•  |
  •  |

¿Habrá visto Michael Platini el juego que el Barcelona le ganó al Oporto 2-0 en otra de tantas Copas que han inventado, y que enfrentaba al campeón de la UEFA con el Rey de la Champions? Pregunto eso, porque Platini, quien en 1986 aseguró haber sido merecedor del título mejor jugador de la Copa del Mundo, por encima de Diego Maradona, dijo hace un par de días que Lionel Messi era un protegido por el arbitraje, a diferencia de los cracks de antaño.

Platini, sin duda un gran jugador francés de dimensión mundial, pero quien nunca deja olvidada su arrogancia en el closet, trata de restarle méritos a un jugador, que después de superar un problema de crecimiento, solo busca como divertirse abrillantando su gama de recursos, sin desembocar en la mínima jactancia, como si se sintiera culpable de ser tan hábil, y necesitara dar explicaciones.

Ayer en el Estadio de Mónaco, ante solo 18 mil testigos en las tribunas, pero expuesto al mundo por la TV, Messi, ejecutor de la estocada al minuto 39 y del pase a Cesc en el 88, fue jaloneado de múltiples maneras, estuvo a punto de perder la camiseta en dos gestiones de brusquedad incontrolable, logró moverse hacia adelante con su cuello retorcido, y una vez más, demostró como puede proyectarse en un campo minado.

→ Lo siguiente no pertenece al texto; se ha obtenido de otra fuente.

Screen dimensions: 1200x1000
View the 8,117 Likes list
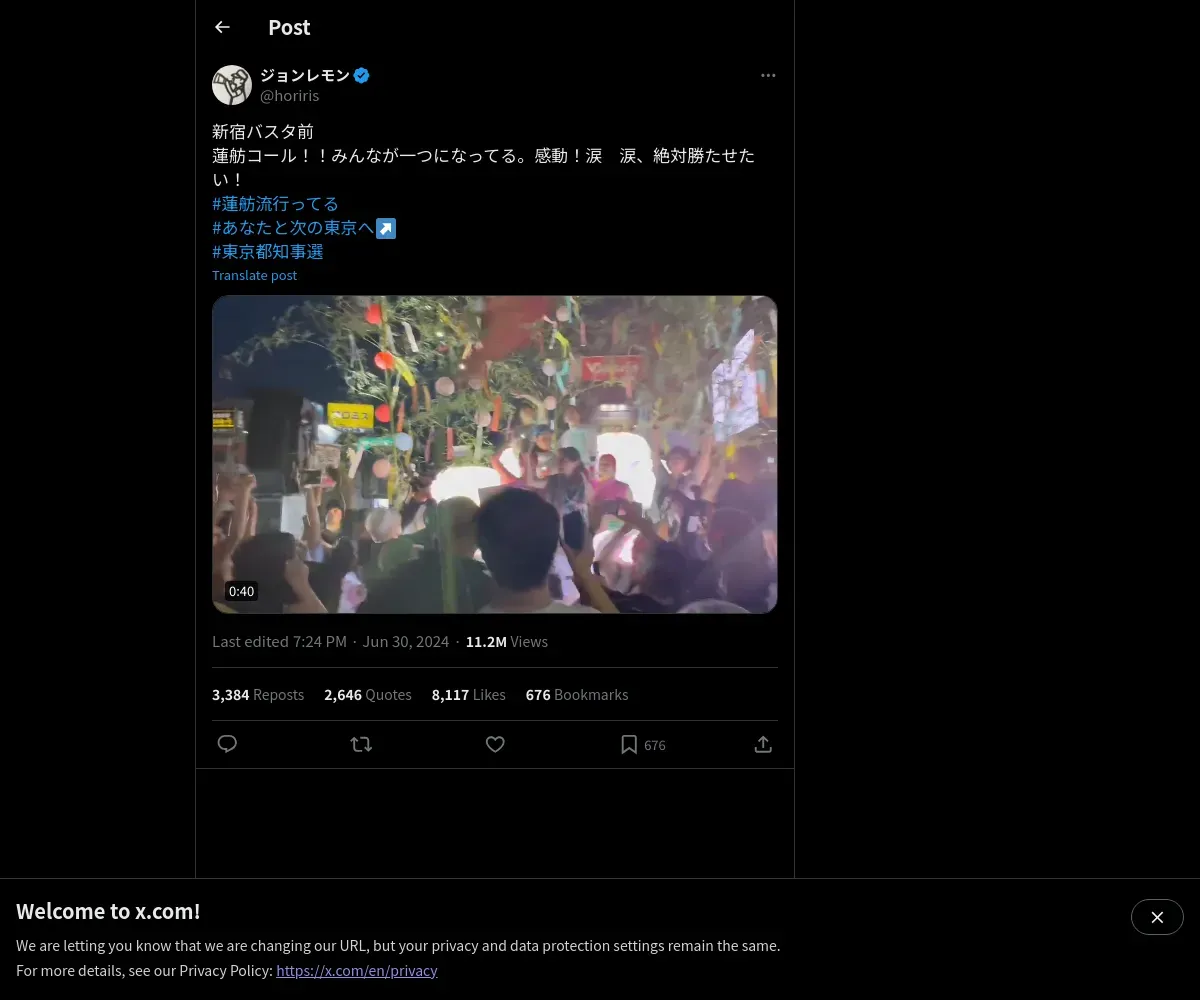pos(469,694)
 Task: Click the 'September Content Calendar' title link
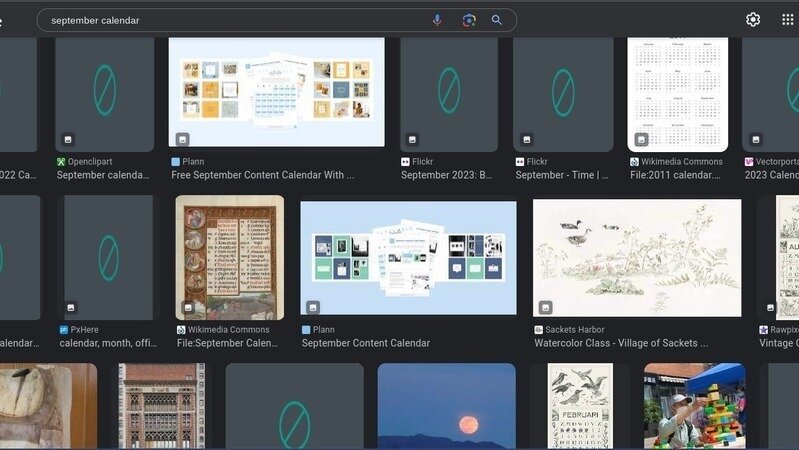(x=366, y=343)
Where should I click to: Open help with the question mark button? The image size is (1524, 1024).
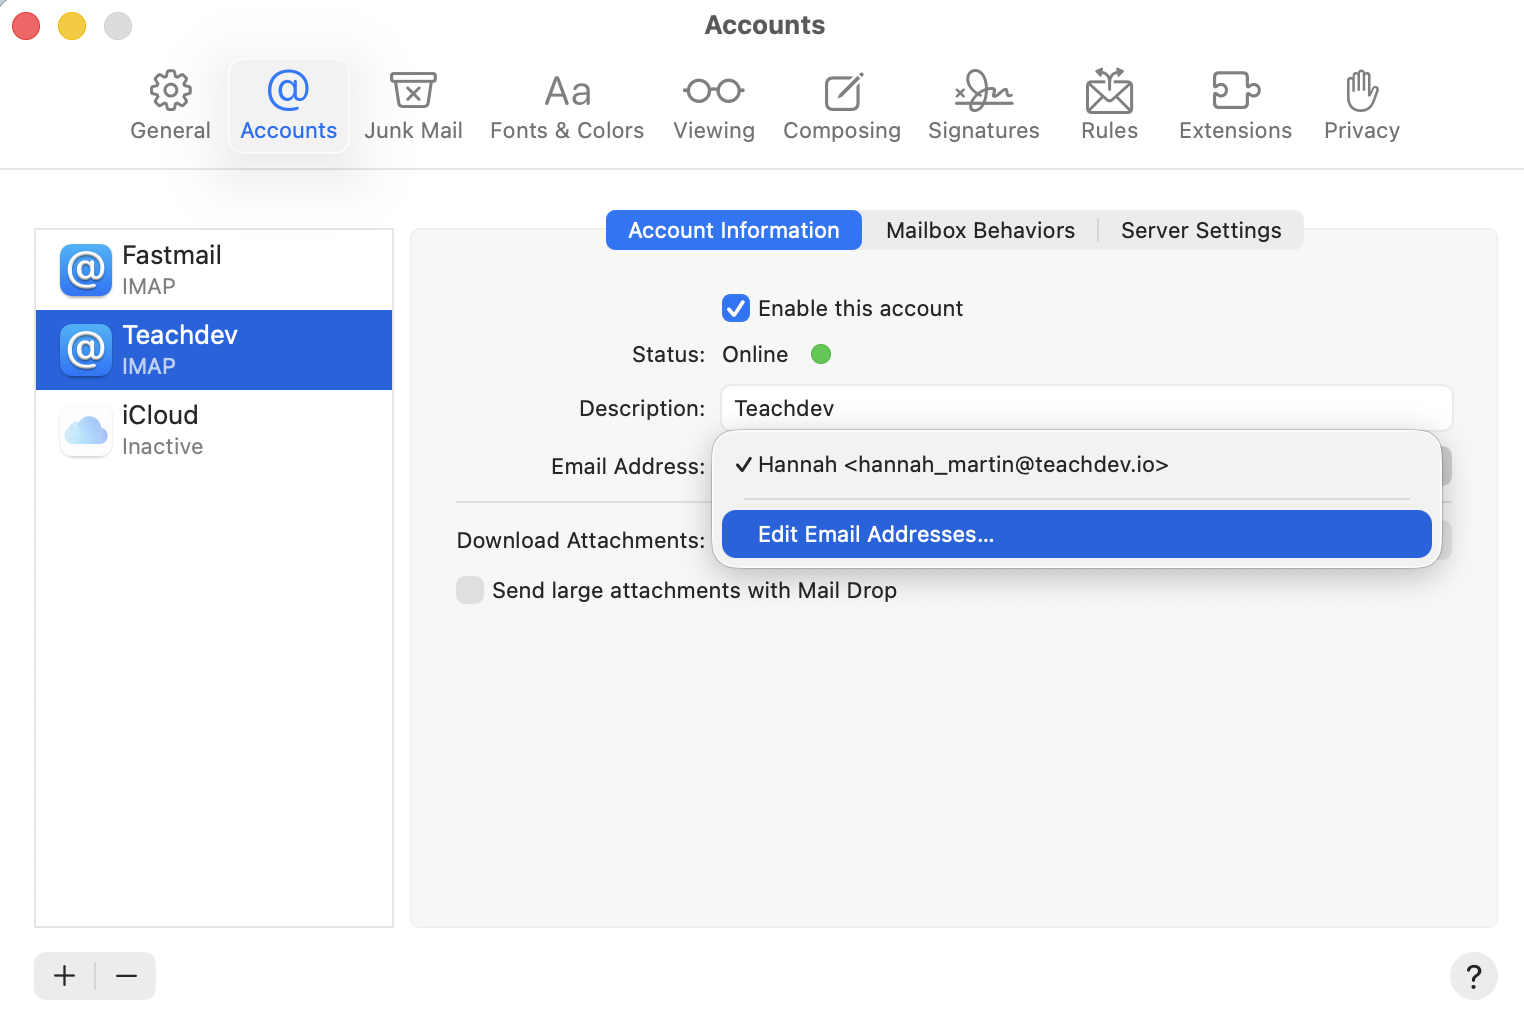click(1473, 976)
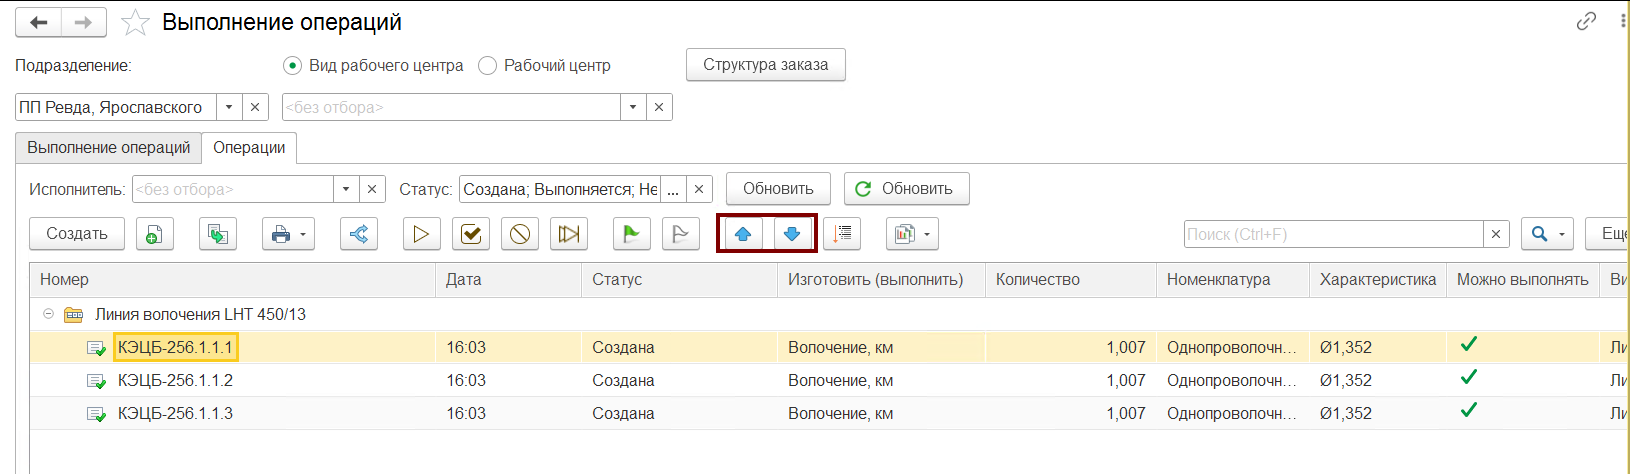Click the checkmark complete-operation icon
Screen dimensions: 1630x474
[x=471, y=234]
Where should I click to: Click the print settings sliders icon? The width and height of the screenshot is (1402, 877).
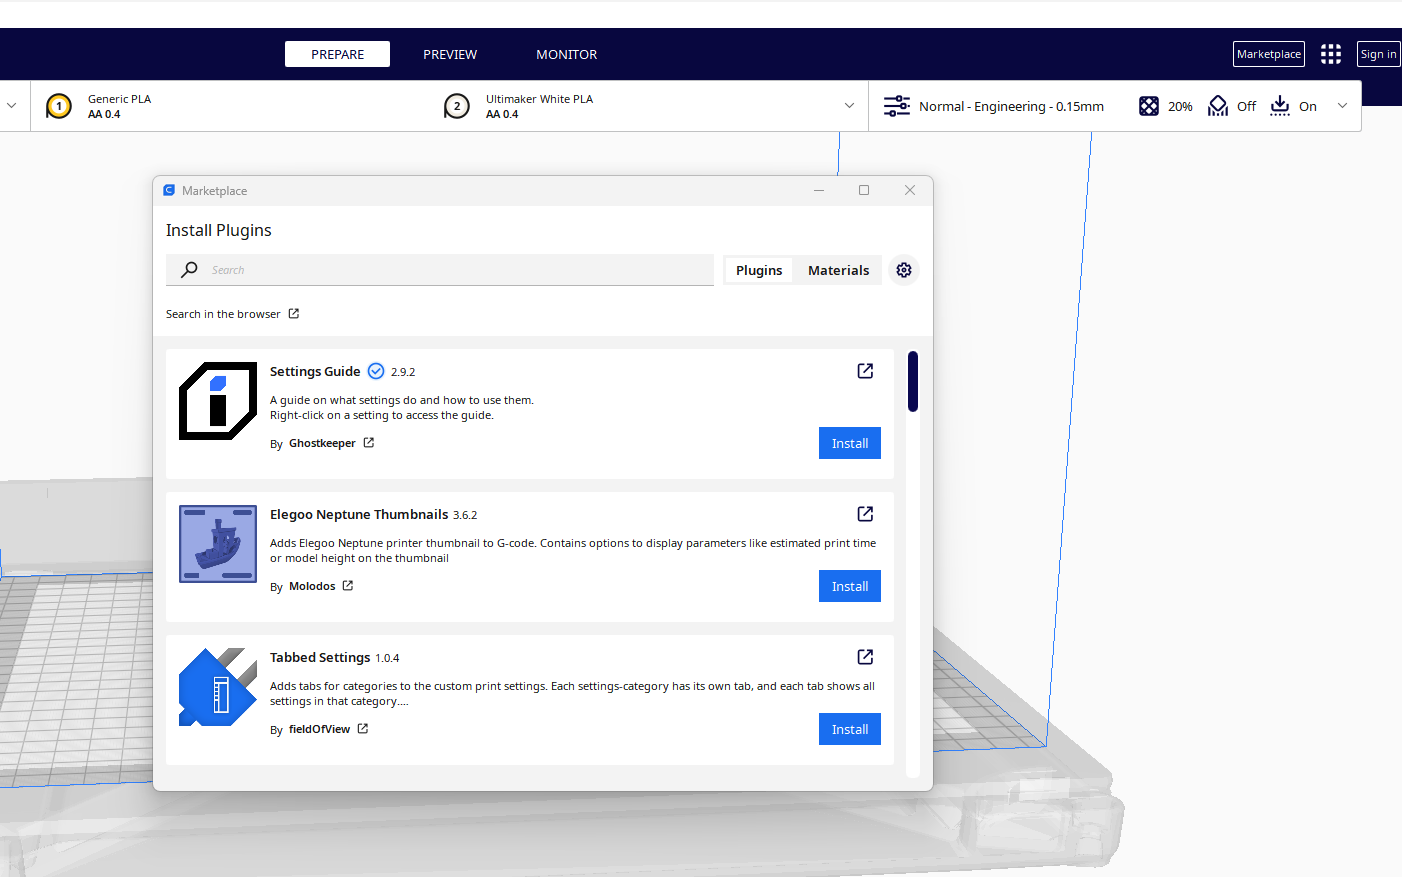896,106
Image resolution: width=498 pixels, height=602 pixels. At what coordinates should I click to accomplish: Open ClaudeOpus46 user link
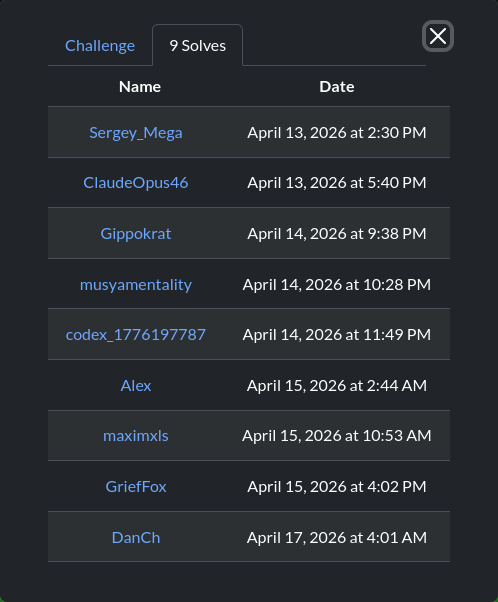click(136, 183)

Messi que ha sido víctima hasta de 22 faules en un partido, difícilmente se queja. Aterriza y trata de incorporarse lo más pronto posible, como si temiera desconectarse de la lámpara mágica.

Claro que hay pitar las faltas, pero se hace después que ocurren. No he visto a un árbitro evitar una agresión a Messi. ¿Dónde estaba el árbitro con la premeditada y alevosa patada de Marcelo, o la carga mueve costillas de Ramos en el último duelo con el Madrid? Cierto, raramente Messi perdió la cabeza, pero aunque no justificable, se entiende. ¿No lo cree Platini? Como apuntaba, una estocada de Messi funcionando como “cazador en el área” sobre una falla de Guarin, abrió el marcador para un Barsa nada apurado, tranquilizado por dos atajadas de Valdés, y luego, un pase bombeado magistral de Messi, descendió en el pecho de Cesc Fábregas, quien supo resolver con gran precisión antes de llegar el balón al suelo, estableció el 2-0 contra el Oporto. Agreguen las pelotas entregadas a Pedro, Villa y Alexis, y la entrada que hizo –off side por media pulgada- que pareció ser otro gol.

Seguramente Platini, el arrogante, vio protección arbitral que escapó a nosotros en cada una de esas gestiones.